第90話 ずっとしたかったはずの訣別
どうする?
拒否するか?
色々考えた。
やれない理由は無い。
ワンタッチだ。
俺のメールアドレスについては牝豚は知らない。
この番号をブロックしたらもう、コイツとの連絡経路は切れる。
むしろそうすべきなのかもしれない。
だけど
俺はその電話を受けた。
すると
『もしもし天麻、どこにいるの!? 帰って来なさい!』
途端に高圧的なカスの声が流れて来た。
俺は生ごみと相対してる気分で
「帰らないよ。……さっき署名した書類にも書いてたろ?」
『は?』
心底驚いた声。
馬鹿か。
「……親権変更手続きが完了するまでの間、子は、原則として、ホテル郷間殿において生活するものとする。……だっけ?」
詳しい文面を暗唱する。
本来は一緒に書いていた、このホテルの住所の部分は面倒なので省略して。
牝豚が署名した文書に、そういう記述があったんだ。
だから牝豚は、俺がこのビジネスホテルにいることについて文句を言う権利が無い。
俺の言葉に牝豚は
『嘘おっしゃい!』
脊髄反射でヒスる。
気持ち悪い……
「嘘じゃねえよ。てめえの署名した文書の写し貰ったろ? それを1億回読み返せ」
そう言って俺は通話を切断した。
そしてその番号をブロックしようとしたら
すぐさままた電話がかかって来た。
発信者は「パラサ伊藤」さん。
……ったく。
少しイラつきながら、再び繋ぐ。
すると今度は
『母親を見捨てるってどうなの!? あなたは私から生まれたのよ!?」
泣き落しでもする気なのかね。
そんな寝言をほざいてくる。
そんなもんには俺は
「別に頼んでないんだが? しかもお前、父さんを裏切って他の男の種で俺を孕んだんだよな!?」
……俺の言葉に。
電話の向こうで息を呑む音が聞こえた気がした。
こいつ、俺が托卵の事実を知らないとでも思ってたんだな。
なので
『……何故それを……? さてはあの男ね!? 最低! 子供にそんなことを言うなんて!』
……喚きだした。
父さんが卑怯な手段を使ったとでも言いたいのか。
何がだ。
何故自分の種でも無い子供に「お前は俺の子じゃない」って言ってはいけないんだ?
事実なのだし、そうしないと自分の権利が守れないだろ。
悪いのは托卵を企んだお前だろうが! 全て!
俺が托卵の事実を知ったのは、おばあさんが息子の権利を守ろうと釘を刺しに来たからだ。
だけどその事実を言えば、この豚は父さんとおばあさんを侮辱するに決まってる。
だから
「四戸天将」
……この名前を出してやった。
その瞬間、牝豚が黙る。
……笑ってしまうわ。
噴き出しそうになるのを堪えつつ、俺は
「……迷宮で偶然会ったんだよ。
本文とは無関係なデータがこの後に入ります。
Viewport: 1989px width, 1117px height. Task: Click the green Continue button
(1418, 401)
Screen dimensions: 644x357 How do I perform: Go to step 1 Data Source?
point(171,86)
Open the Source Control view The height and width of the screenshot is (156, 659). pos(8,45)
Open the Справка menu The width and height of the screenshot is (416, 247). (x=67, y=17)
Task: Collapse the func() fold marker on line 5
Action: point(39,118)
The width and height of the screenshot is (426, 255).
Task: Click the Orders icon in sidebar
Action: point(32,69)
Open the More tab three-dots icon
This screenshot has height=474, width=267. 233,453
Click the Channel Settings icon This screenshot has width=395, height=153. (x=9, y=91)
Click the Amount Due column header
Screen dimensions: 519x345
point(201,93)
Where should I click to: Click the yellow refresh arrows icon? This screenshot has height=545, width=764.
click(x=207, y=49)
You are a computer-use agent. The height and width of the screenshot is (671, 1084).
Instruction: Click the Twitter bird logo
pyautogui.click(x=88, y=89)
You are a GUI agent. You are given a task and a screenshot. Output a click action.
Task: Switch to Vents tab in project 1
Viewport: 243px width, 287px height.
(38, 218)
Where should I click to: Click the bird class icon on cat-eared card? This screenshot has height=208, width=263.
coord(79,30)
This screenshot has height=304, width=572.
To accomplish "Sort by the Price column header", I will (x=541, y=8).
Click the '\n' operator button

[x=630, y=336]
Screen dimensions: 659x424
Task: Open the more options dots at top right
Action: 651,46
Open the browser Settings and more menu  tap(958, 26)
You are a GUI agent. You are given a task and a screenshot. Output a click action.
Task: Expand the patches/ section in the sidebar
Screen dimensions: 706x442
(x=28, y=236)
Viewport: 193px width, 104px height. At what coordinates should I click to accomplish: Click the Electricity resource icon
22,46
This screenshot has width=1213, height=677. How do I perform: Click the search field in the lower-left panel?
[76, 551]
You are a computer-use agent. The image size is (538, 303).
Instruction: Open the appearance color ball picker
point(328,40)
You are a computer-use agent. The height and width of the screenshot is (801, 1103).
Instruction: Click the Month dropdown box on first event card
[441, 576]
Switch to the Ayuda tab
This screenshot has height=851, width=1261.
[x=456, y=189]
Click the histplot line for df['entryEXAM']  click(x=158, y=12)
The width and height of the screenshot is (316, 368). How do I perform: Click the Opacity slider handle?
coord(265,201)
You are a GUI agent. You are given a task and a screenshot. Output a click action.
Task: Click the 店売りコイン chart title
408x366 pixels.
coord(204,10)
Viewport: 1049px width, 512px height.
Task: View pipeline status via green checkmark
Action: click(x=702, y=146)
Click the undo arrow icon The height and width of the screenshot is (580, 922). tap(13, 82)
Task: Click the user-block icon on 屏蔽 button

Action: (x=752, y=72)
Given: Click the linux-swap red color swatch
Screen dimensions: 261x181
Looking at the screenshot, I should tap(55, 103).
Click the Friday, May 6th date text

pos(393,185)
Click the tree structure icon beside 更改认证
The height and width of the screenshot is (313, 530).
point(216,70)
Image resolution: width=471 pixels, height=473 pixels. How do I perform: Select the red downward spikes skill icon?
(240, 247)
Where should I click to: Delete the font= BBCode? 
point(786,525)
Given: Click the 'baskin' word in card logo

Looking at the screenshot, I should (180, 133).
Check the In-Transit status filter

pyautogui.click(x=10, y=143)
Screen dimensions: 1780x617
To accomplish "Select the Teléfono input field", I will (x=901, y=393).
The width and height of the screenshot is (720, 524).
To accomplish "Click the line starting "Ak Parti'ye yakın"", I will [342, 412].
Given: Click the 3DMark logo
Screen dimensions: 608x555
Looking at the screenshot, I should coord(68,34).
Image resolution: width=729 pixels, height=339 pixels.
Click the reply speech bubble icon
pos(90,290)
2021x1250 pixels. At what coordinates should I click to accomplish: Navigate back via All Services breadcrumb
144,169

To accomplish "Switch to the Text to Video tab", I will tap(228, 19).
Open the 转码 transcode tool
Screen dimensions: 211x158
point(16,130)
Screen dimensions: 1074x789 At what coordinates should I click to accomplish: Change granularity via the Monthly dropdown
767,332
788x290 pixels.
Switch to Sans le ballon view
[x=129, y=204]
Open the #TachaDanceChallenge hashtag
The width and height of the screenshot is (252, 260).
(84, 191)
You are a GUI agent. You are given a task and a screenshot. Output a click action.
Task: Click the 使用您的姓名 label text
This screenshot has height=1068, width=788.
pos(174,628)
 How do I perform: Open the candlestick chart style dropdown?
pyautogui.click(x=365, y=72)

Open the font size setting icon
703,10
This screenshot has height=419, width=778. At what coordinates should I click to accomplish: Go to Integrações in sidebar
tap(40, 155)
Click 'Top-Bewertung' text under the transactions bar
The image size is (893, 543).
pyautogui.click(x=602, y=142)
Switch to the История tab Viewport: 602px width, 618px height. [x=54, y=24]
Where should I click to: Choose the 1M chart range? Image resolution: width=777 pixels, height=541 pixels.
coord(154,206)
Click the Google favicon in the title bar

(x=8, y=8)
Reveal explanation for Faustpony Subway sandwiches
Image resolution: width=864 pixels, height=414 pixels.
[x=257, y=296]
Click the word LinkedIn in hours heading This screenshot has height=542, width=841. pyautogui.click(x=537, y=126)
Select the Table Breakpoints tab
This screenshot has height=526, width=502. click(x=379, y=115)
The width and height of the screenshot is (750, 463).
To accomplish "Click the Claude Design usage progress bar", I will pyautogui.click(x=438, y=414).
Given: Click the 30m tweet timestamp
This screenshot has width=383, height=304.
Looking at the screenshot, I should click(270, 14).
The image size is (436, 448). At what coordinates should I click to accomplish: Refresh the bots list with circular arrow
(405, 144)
そして全部教えて貰ったんだわ、全部」
全部を強調する。
牝豚は沈黙している。
俺は続けて
「そういうわけだから、俺はお前に全く感謝していないし、心底呆れ果てて嫌ってる。もう二度と連絡して来るな牝豚。これからブロックするからな」
あばよ。
そう言って通話を切ろうとしたとき。
『お前なんて産むんじゃ無かった!』
最後にそんな牝豚の叫びが、スマホのスピーカーから響いて来た。
……俺は通話を切った後。
深くため息をつく。
これで終わりか……
嬉しい。
もう二度とアイツと関わらなくて良いんだ。
そう思ったはずなのに。
……何故だか俺は、自分が泣いていることに気づいていた。